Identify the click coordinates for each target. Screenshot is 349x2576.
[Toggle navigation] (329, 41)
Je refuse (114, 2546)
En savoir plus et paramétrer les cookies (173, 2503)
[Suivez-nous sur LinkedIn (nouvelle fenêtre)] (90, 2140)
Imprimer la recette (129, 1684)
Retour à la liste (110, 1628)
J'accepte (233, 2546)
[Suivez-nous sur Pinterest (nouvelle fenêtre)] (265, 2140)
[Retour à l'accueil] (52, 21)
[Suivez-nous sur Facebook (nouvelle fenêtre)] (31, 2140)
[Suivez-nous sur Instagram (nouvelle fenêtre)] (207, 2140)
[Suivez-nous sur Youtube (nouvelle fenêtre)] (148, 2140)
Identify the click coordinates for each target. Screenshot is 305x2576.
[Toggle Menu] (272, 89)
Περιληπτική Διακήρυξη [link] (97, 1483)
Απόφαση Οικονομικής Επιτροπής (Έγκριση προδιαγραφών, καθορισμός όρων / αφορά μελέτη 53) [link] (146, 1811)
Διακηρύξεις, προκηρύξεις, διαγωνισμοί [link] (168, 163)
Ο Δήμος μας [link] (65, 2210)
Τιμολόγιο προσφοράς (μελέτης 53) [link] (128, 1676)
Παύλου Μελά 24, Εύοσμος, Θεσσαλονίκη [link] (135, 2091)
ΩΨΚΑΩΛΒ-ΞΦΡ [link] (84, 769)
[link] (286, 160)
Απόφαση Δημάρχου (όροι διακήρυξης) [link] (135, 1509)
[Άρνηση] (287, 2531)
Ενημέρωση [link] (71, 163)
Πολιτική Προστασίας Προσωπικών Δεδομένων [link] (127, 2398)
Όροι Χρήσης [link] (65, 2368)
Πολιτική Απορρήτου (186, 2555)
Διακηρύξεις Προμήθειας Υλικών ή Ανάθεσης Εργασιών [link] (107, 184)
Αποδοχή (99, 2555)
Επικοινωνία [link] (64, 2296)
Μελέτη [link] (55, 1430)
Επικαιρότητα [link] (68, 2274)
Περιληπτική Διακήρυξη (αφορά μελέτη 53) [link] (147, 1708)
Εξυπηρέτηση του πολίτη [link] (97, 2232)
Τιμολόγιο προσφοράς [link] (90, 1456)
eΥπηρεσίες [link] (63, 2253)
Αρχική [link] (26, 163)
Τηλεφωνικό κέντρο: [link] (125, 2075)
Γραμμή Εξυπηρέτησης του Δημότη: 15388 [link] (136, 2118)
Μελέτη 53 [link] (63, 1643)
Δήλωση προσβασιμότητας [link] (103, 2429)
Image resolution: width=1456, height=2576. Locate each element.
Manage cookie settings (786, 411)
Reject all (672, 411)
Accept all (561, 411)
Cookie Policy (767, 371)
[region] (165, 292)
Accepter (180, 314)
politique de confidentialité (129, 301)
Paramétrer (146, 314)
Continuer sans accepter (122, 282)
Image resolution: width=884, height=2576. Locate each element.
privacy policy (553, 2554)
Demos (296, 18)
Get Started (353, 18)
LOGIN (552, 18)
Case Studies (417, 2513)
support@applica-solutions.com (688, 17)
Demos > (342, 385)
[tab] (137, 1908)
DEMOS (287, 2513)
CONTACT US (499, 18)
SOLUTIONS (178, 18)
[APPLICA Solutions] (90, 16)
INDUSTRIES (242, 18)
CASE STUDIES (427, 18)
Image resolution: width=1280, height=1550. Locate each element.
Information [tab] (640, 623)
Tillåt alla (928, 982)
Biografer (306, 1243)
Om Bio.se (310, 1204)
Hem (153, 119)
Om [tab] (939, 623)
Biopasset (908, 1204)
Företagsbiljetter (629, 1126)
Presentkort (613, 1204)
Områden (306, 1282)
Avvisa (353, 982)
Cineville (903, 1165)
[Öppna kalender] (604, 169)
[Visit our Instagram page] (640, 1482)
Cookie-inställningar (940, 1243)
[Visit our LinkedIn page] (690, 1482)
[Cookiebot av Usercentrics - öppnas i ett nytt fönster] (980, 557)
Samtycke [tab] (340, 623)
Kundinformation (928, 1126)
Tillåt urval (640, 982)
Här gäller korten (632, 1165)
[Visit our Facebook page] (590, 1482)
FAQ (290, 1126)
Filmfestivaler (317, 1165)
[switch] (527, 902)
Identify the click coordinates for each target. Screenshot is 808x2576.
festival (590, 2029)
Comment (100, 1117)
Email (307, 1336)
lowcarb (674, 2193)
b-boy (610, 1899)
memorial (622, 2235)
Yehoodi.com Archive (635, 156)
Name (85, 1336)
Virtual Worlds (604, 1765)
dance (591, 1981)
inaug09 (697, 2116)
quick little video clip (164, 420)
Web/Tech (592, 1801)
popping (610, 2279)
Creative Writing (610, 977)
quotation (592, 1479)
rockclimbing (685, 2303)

Work required:
Please set down the material above once more, word for word.

Output of the task:
Identify the click coordinates for each target. Screenshot is 349x2576.
[Toggle navigation] (329, 41)
Je refuse (114, 2546)
En savoir plus et paramétrer les cookies (173, 2503)
[Suivez-nous sur LinkedIn (nouvelle fenêtre)] (90, 2140)
Imprimer la recette (129, 1684)
Retour à la liste (110, 1628)
J'accepte (233, 2546)
[Suivez-nous sur Pinterest (nouvelle fenêtre)] (265, 2140)
[Retour à l'accueil] (52, 21)
[Suivez-nous sur Facebook (nouvelle fenêtre)] (31, 2140)
[Suivez-nous sur Instagram (nouvelle fenêtre)] (207, 2140)
[Suivez-nous sur Youtube (nouvelle fenêtre)] (148, 2140)
Identify the click coordinates for each target. Screenshot is 305x2576.
[Toggle Menu] (272, 89)
Περιληπτική Διακήρυξη [link] (97, 1483)
Απόφαση Οικονομικής Επιτροπής (Έγκριση προδιαγραφών, καθορισμός όρων / αφορά μελέτη 53) [link] (146, 1811)
Διακηρύξεις, προκηρύξεις, διαγωνισμοί [link] (168, 163)
Ο Δήμος μας [link] (65, 2210)
Τιμολόγιο προσφοράς (μελέτης 53) [link] (128, 1676)
Παύλου Μελά 24, Εύοσμος, Θεσσαλονίκη [link] (135, 2091)
ΩΨΚΑΩΛΒ-ΞΦΡ [link] (84, 769)
[link] (286, 160)
Απόφαση Δημάρχου (όροι διακήρυξης) [link] (135, 1509)
[Άρνηση] (287, 2531)
Ενημέρωση [link] (71, 163)
Πολιτική Προστασίας Προσωπικών Δεδομένων [link] (127, 2398)
Όροι Χρήσης [link] (65, 2368)
Πολιτική Απορρήτου (186, 2555)
Διακηρύξεις Προμήθειας Υλικών ή Ανάθεσης Εργασιών [link] (107, 184)
Αποδοχή (99, 2555)
Επικοινωνία [link] (64, 2296)
Μελέτη [link] (55, 1430)
Επικαιρότητα [link] (68, 2274)
Περιληπτική Διακήρυξη (αφορά μελέτη 53) [link] (147, 1708)
Εξυπηρέτηση του πολίτη [link] (97, 2232)
Τιμολόγιο προσφοράς [link] (90, 1456)
eΥπηρεσίες [link] (63, 2253)
Αρχική [link] (26, 163)
Τηλεφωνικό κέντρο: [link] (125, 2075)
Γραμμή Εξυπηρέτησης του Δημότη: 15388 [link] (136, 2118)
Μελέτη 53 [link] (63, 1643)
Δήλωση προσβασιμότητας [link] (103, 2429)
Image resolution: width=1456, height=2576. Locate each element.
Manage cookie settings (786, 411)
Reject all (672, 411)
Accept all (561, 411)
Cookie Policy (767, 371)
[region] (165, 292)
Accepter (180, 314)
politique de confidentialité (129, 301)
Paramétrer (146, 314)
Continuer sans accepter (122, 282)
Image resolution: width=884, height=2576. Locate each element.
privacy policy (553, 2554)
Demos (296, 18)
Get Started (353, 18)
LOGIN (552, 18)
Case Studies (417, 2513)
support@applica-solutions.com (688, 17)
Demos > (342, 385)
[tab] (137, 1908)
DEMOS (287, 2513)
CONTACT US (499, 18)
SOLUTIONS (178, 18)
[APPLICA Solutions] (90, 16)
INDUSTRIES (242, 18)
CASE STUDIES (427, 18)
Image resolution: width=1280, height=1550. Locate each element.
Information [tab] (640, 623)
Tillåt alla (928, 982)
Biografer (306, 1243)
Om Bio.se (310, 1204)
Hem (153, 119)
Om [tab] (939, 623)
Biopasset (908, 1204)
Företagsbiljetter (629, 1126)
Presentkort (613, 1204)
Områden (306, 1282)
Avvisa (353, 982)
Cineville (903, 1165)
[Öppna kalender] (604, 169)
[Visit our Instagram page] (640, 1482)
Cookie-inställningar (940, 1243)
[Visit our LinkedIn page] (690, 1482)
[Cookiebot av Usercentrics - öppnas i ett nytt fönster] (980, 557)
Samtycke [tab] (340, 623)
Kundinformation (928, 1126)
Tillåt urval (640, 982)
Här gäller korten (632, 1165)
[Visit our Facebook page] (590, 1482)
FAQ (290, 1126)
Filmfestivaler (317, 1165)
[switch] (527, 902)
Identify the click coordinates for each target. Screenshot is 808x2576.
festival (590, 2029)
Comment (100, 1117)
Email (307, 1336)
lowcarb (674, 2193)
b-boy (610, 1899)
memorial (622, 2235)
Yehoodi.com Archive (635, 156)
Name (85, 1336)
Virtual Worlds (604, 1765)
dance (591, 1981)
inaug09 (697, 2116)
quick little video clip (164, 420)
Web/Tech (592, 1801)
popping (610, 2279)
Creative Writing (610, 977)
quotation (592, 1479)
rockclimbing (685, 2303)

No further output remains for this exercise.